[Start of Attachment]
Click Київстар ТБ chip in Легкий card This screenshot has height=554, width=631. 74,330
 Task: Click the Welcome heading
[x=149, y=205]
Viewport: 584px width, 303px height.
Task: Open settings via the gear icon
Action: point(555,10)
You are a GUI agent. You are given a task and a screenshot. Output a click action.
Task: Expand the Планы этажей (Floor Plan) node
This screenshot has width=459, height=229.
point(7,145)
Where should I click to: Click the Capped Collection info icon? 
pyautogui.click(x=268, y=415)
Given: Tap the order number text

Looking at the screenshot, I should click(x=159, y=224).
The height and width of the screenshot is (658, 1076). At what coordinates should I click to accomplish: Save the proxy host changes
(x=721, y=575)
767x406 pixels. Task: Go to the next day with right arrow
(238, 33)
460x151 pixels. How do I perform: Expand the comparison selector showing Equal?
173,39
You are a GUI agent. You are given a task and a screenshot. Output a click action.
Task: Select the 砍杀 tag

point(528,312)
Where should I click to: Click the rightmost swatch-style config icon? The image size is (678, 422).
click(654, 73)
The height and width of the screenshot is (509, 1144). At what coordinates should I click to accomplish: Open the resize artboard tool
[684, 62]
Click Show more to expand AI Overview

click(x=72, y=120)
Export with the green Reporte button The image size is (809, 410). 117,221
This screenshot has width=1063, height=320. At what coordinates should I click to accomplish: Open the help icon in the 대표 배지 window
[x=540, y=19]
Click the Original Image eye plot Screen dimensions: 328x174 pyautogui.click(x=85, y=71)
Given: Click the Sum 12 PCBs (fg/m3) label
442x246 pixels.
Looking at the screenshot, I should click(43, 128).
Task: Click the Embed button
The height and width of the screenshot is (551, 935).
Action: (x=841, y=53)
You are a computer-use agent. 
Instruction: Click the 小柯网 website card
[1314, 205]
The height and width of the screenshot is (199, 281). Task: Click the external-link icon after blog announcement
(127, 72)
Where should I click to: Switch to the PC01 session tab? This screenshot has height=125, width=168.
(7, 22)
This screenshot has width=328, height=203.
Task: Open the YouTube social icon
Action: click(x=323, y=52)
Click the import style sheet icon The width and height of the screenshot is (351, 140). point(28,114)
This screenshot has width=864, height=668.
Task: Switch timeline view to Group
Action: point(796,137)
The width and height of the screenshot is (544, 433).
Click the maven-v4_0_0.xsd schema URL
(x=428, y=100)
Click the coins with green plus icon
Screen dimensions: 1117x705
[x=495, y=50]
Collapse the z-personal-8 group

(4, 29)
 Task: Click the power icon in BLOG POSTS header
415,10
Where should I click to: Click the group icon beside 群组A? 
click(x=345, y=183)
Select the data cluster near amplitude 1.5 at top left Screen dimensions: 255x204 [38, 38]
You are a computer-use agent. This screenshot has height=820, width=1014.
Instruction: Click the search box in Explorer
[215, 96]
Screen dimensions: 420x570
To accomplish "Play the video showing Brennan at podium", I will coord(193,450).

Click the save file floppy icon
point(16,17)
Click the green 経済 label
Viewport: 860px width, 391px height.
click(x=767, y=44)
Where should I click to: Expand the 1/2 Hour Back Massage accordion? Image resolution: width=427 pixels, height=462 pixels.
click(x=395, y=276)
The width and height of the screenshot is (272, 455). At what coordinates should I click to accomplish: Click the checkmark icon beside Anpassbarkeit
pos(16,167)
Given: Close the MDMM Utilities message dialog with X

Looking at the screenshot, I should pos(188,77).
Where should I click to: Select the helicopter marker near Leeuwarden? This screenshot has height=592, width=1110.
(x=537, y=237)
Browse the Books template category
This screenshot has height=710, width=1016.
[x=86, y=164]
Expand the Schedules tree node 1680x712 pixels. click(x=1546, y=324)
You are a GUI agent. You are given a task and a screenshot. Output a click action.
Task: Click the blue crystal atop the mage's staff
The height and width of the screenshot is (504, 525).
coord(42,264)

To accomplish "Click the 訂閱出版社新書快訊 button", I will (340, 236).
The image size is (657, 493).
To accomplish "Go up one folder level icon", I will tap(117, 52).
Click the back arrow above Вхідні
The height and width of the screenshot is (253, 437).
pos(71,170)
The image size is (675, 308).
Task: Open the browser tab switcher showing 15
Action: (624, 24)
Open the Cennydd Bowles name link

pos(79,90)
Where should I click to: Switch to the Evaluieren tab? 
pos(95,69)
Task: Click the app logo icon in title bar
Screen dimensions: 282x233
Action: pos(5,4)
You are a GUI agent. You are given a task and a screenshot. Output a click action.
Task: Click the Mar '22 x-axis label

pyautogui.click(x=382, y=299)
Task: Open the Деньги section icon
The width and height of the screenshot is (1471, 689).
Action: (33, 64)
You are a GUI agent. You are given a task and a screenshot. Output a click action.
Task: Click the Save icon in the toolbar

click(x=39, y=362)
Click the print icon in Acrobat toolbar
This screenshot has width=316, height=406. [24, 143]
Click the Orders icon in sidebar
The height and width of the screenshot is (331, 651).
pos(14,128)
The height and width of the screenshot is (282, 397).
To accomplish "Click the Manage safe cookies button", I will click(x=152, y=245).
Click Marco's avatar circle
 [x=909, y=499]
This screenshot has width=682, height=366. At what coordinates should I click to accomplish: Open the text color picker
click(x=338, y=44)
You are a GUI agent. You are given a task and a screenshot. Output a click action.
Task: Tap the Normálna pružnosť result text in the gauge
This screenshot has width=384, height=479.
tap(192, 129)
[End of Attachment]
_INSTRUCTIONS TO FOLLOW_: Where a line in the records above contains "node", include it in the count, and give only that number.

_SOLVED PROBLEM_: 2